"Rennes choisie pour une fusion..." En cinq mots, Youenn Le Boulc'h, président de la CCI de Saint-Malo - Fougères, nous annonce le vote des élus de sa chambre en faveur d'un rapprochement avec la CCI de Rennes, dans le cadre de la réforme consulaire. Ce 17 juillet fera date. "Mais ce n'était qu'un vote d'intention... vote final pour le 4 septembre !", temporise d'emblée le Malouin, prudent. Le vote définitif de la carte consulaire bretonne qui s'oriente vers 4 CCI départementales n'interviendra en effet qu'en septembre au niveau de la CCI régionale, où les élus malouins ne disposent que de 4 voix ; Rennes en a 14. Mais on voit mal un autre scénario entériné à la rentrée...

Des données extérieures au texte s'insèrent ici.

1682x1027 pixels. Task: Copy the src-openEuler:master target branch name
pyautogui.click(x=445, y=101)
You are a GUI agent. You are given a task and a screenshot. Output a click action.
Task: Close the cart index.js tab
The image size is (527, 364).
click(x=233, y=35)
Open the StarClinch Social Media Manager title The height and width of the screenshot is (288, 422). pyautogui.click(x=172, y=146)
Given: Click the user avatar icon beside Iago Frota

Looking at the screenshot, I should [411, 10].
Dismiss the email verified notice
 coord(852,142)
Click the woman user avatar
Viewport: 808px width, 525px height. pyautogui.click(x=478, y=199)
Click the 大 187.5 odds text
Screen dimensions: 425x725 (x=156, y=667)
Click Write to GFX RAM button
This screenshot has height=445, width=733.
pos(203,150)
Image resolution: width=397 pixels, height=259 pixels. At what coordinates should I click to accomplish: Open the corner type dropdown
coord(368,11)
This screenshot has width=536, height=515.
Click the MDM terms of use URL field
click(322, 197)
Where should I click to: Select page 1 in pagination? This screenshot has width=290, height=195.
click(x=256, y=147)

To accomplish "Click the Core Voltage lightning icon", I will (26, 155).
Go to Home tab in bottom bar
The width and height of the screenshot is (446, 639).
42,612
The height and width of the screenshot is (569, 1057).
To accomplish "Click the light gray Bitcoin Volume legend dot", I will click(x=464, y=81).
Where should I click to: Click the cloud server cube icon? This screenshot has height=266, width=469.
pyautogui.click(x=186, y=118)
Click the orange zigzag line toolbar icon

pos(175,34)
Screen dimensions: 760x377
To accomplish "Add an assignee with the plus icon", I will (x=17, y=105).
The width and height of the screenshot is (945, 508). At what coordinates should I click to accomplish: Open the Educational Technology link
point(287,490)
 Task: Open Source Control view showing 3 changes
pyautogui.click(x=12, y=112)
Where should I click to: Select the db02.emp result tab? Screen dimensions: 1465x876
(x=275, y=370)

Enterré le "Tout Sauf Rennes" ?
Cette intention crée néanmoins la surprise. Ces derniers temps, l'ambiguité régnait sur le littoral breton. Entre les adeptes du "TSR" ("Tout Sauf Rennes)" et des regards plutôt tournés vers Saint-Brieuc, dont la CCI avait d'ailleurs voté en juin à l'unanimité pour sa fusion avec la voisine malouine... comme Rennes d'ailleurs ! La CCI de Saint-Malo - Fougères est très courtisée. Son président lui-même ne misait pas du tout sur le Rennais, perçu comme un grand prédateur : "Rennes veut grossir et nous manger, mais ils n'ont besoin de personne et nous n'avons rien à faire ensemble !" Lui défendait plutôt une cohérence littorale, argumentée par une logique de gestion portuaire, mais aussi par des traits communs en matière de tourisme et de typologie de ressortissants liés au petit commerce... aux antipodes de Rennes, selon lui. Son autre argument en faveur des Côtes d'Armor : "Nous attendions depuis longtemps le Pays de Dinan, complémentaire... Il faut nous respecter." Youenn Le Boulc'h devra sans doute se ranger derrière la décision votée par sa propre chambre. A moins d'un revirement qui paraît improbable, même si le président malouin dit vouloir aller jusqu'au bout. Jusqu'en justice ? En dernier recours, c'est le préfet qui serait amené à trancher.